Here's another thread about this. http://www.fishforums.com/forum/gen...ions-fish-capture-release.html?highlight=laws


----------



## Guest (Jan 31, 2010)

In basically anywhere you can keep any fish you can legally catch in a fish tank. The only problem is that often you will want a juvenile fish, which would be illegal to keep to unless their is no restriction. I got the directory of fisheries services for the MD DNR to right me a letter of permission for 1 Juvenile Striped bass and up to 5 of any juvenile native bay species I want, seeing as a lot of their educational permits were only for 9 months.
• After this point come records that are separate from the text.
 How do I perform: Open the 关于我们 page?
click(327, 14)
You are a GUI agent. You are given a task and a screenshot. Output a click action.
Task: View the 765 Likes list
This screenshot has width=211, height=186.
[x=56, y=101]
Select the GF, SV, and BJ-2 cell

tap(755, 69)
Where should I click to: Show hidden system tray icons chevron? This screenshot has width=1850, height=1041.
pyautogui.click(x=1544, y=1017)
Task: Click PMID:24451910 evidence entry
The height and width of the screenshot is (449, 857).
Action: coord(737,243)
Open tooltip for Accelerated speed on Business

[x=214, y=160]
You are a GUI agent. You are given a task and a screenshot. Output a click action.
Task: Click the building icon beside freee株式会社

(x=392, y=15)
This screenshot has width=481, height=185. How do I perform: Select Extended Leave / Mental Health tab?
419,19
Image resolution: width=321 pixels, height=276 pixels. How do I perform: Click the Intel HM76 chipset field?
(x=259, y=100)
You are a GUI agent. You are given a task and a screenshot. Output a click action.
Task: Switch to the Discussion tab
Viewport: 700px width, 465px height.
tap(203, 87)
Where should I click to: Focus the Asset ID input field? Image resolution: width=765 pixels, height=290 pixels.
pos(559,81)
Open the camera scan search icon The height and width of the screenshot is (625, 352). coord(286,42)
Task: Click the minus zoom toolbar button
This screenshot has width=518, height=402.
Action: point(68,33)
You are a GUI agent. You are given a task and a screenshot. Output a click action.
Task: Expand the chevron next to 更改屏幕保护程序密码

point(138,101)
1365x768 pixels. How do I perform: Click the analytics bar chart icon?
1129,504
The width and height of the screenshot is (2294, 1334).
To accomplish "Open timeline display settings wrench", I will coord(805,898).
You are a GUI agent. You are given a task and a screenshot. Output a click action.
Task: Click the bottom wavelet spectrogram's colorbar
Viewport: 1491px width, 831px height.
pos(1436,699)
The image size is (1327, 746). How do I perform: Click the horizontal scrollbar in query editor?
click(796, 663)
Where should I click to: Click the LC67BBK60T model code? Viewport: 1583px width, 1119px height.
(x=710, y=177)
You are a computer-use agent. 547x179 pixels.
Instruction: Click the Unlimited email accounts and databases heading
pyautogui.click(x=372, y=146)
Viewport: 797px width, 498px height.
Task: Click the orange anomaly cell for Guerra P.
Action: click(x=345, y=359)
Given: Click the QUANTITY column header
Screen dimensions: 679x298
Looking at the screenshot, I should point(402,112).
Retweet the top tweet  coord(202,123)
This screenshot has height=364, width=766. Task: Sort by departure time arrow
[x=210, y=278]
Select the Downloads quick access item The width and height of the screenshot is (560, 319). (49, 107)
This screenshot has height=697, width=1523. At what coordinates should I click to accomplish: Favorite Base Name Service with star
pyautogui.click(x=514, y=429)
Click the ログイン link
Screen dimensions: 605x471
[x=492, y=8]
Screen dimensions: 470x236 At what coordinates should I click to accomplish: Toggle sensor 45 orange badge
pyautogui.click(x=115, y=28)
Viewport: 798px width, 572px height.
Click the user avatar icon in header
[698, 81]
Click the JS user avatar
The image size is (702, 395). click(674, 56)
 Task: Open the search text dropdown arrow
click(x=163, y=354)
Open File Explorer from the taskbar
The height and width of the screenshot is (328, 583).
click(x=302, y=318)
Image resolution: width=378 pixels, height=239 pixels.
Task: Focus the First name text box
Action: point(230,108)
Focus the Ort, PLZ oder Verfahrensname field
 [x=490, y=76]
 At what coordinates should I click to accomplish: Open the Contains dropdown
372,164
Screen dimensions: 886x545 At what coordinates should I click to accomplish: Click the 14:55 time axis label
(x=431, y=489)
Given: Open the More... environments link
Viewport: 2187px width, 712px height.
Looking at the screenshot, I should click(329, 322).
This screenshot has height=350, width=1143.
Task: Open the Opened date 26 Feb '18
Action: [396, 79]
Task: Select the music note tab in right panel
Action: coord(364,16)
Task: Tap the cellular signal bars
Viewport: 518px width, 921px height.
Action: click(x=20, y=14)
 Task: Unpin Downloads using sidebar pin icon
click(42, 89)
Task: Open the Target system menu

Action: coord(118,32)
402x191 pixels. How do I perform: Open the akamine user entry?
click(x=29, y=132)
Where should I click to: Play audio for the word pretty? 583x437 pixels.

Just call your states DNR fisheries service, tell them what you want, and see what they can do. They will ask you several things, such as where you're getting the fish and if it will get large, where will you put it... you want to have all the questions answered before they ask. Really, contact some local environmental labs if you have any near you, and see what you can get from them.


----------



## TheOldSalt (Jan 28, 2005)

You'll only be asking for trouble if you do that, though.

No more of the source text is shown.